> **THE INPUT**:

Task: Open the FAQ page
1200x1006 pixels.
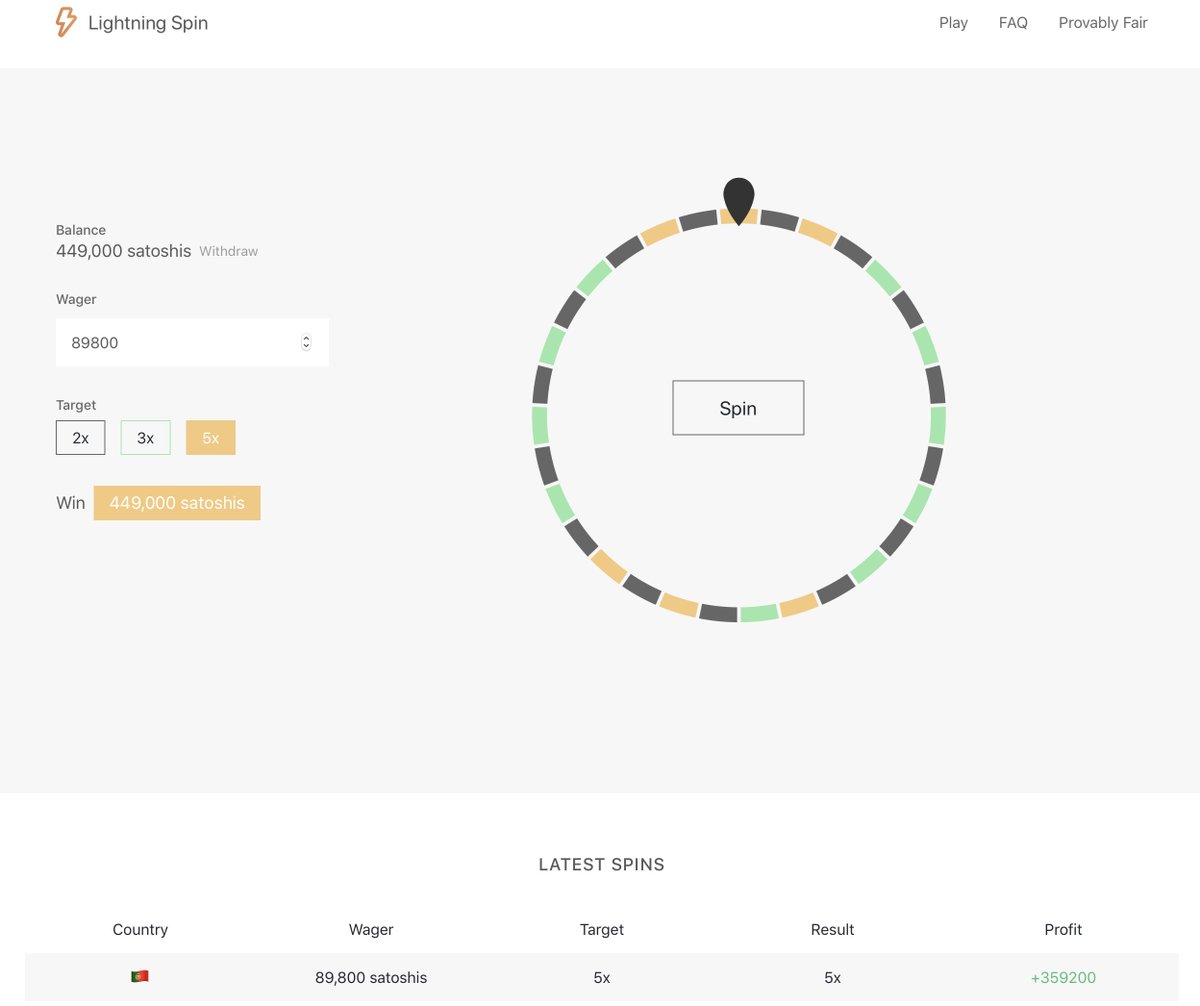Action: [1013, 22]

* * *

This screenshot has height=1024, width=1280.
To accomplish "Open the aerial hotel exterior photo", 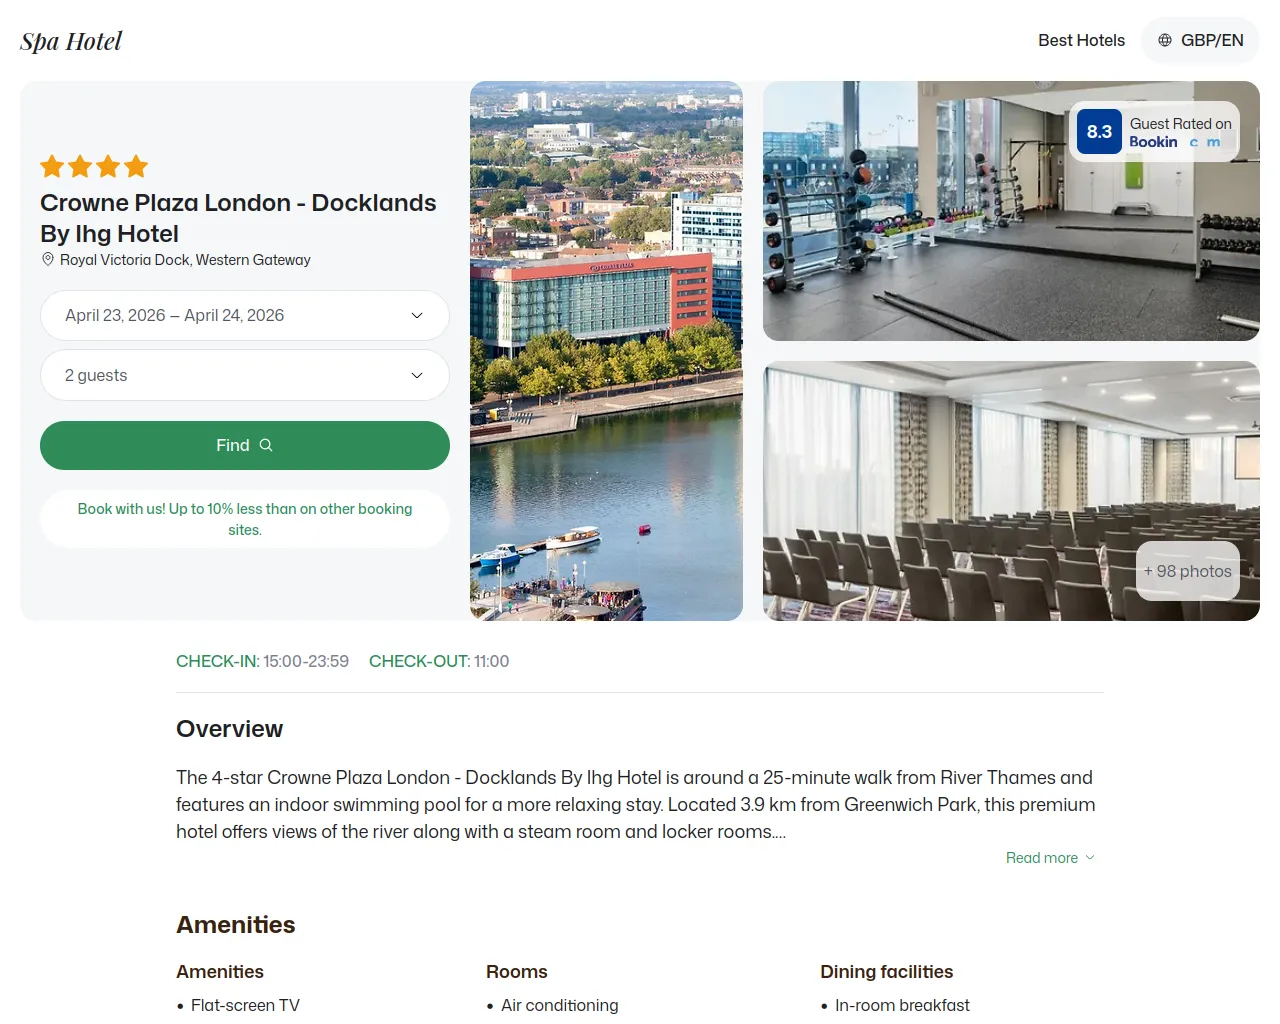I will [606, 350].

* * *

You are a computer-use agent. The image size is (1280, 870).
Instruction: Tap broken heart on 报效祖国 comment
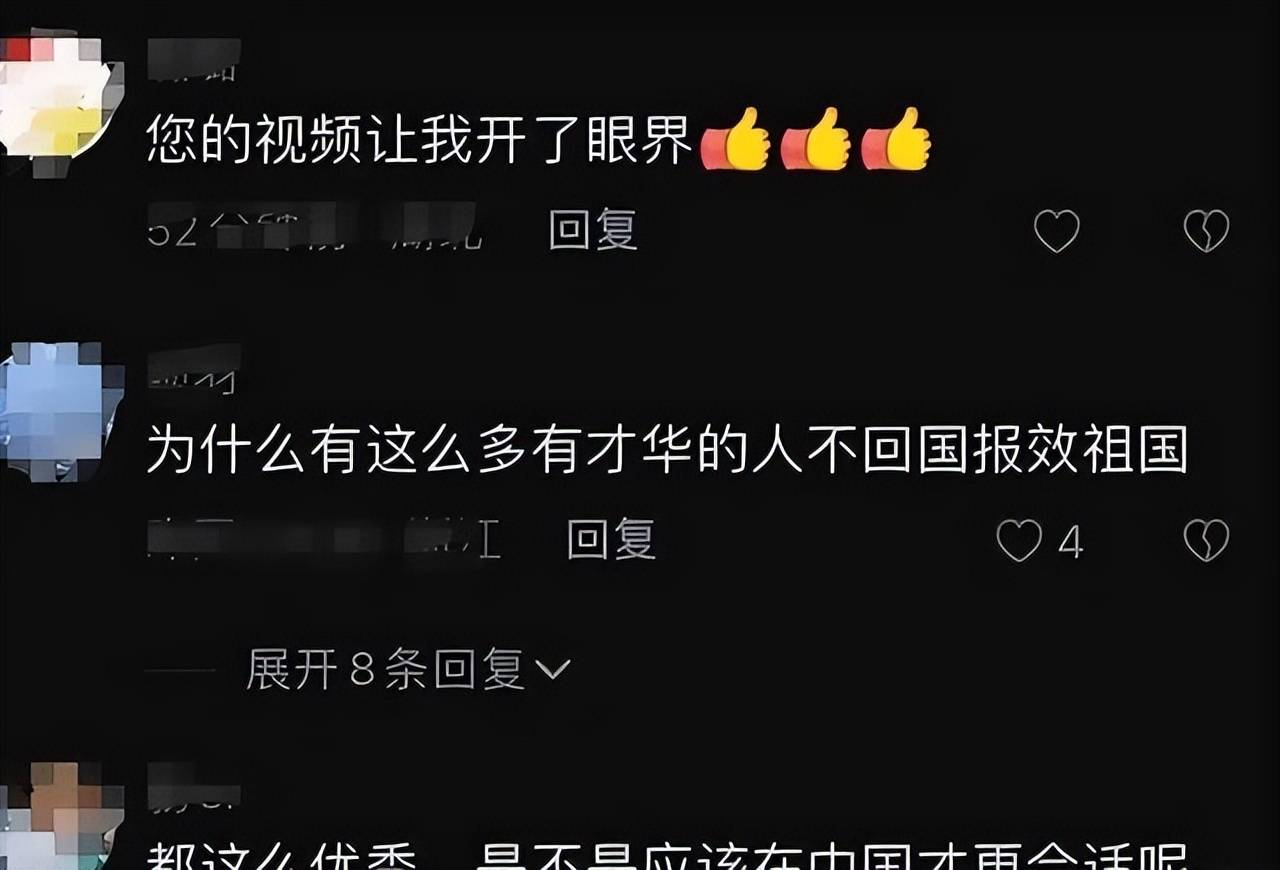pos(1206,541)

> **STATED PROBLEM**:
Please copy every line of the material in full, starting with the line containing "You are a computer-use" and ending with the line containing "pos(1206,541)", both included, and shift each coordinate in the answers by adding 95. Leave the pictures out.

> **RESULT FOR THIS EXERCISE**:
You are a computer-use agent. The image size is (1280, 870).
Instruction: Tap broken heart on 报效祖国 comment
pos(1301,636)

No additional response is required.